An artificial intelligence computer program that processes magnetic resonance imaging (MRI) can accurately identify changes in brain structure that result from repeated head injury, a new study in student athletes shows. These variations have not been captured by other traditional medical images such as computerized tomography (CT) scans. The new technology, researchers say, may help design new diagnostic tools to better understand subtle brain injuries that accumulate over time.
Experts have long known about potential risks of concussion among young athletes, particularly for those who play high-contact sports such as football, hockey, and soccer. Evidence is now mounting that repeated head impacts, even if they at first appear mild, may add up over many years and lead to cognitive loss. While advanced MRI identifies microscopic changes in brain structure that result from head trauma, researchers say the scans produce vast amounts of data that is difficult to navigate.
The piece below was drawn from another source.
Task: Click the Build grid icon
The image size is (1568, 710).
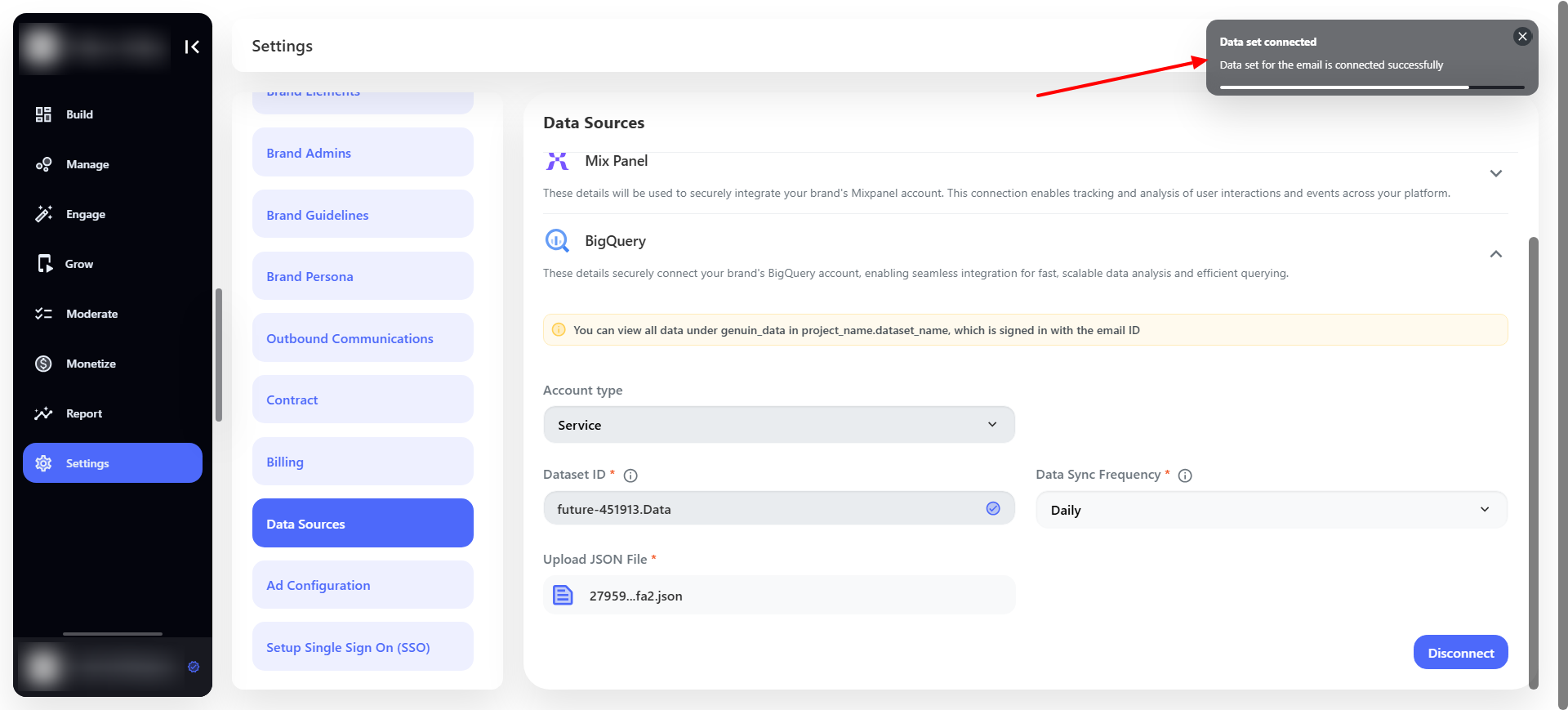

Led by researchers in the Department of Radiology at NYU Grossman School of Medicine, the new study showed for the first time that the new tool, using an AI technique called machine learning, could accurately distinguish between the brains of male athletes who played contact sports like football versus noncontact sports like track and field. The results linked repeated head impacts with tiny, structural changes in the brains of contact-sport athletes who had not been diagnosed with a concussion.
"Our findings uncover meaningful differences between the brains of athletes who play contact sports compared to those who compete in noncontact sports," said study senior author and neuroradiologist Yvonne Lui, MD. "Since we expect these groups to have similar brain structure, these results suggest that there may be a risk in choosing one sport over another," adds Lui, a professor and vice chair for research in the Department of Radiology at NYU Langone Health.
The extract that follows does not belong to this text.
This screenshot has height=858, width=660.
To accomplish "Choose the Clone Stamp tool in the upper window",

Lui adds that beyond spotting potential damage, the machine-learning technique used in their investigation may also help experts to better understand the underlying mechanisms behind brain injury.
The new study, which published online May 22 in The Neuroradiology Journal, involved hundreds of brain images from 36 contact-sport college athletes (mostly football players) and 45 noncontact-sport college athletes (mostly runners and baseball players). The work was meant to clearly link changes detected by the AI tool in the brain scans of football players to head impacts. It builds on a previous study that had identified brain-structure differences in football players, comparing those with and without concussions to athletes who competed in noncontact sports.
For the investigation, the researchers analyzed MRI scans from 81 male athletes taken between 2016 through 2018, none of whom had a known diagnosis of concussion within that time period. Contact-sport athletes played football, lacrosse, and soccer, while noncontact-sport athletes participated in baseball, basketball, track and field, and cross-country.
As part of their analysis, the research team designed statistical techniques that gave their computer program the ability to "learn" how to predict exposure to repeated head impacts using mathematical models. These were based on data examples fed into them, with the program getting "smarter" as the amount of training data grew.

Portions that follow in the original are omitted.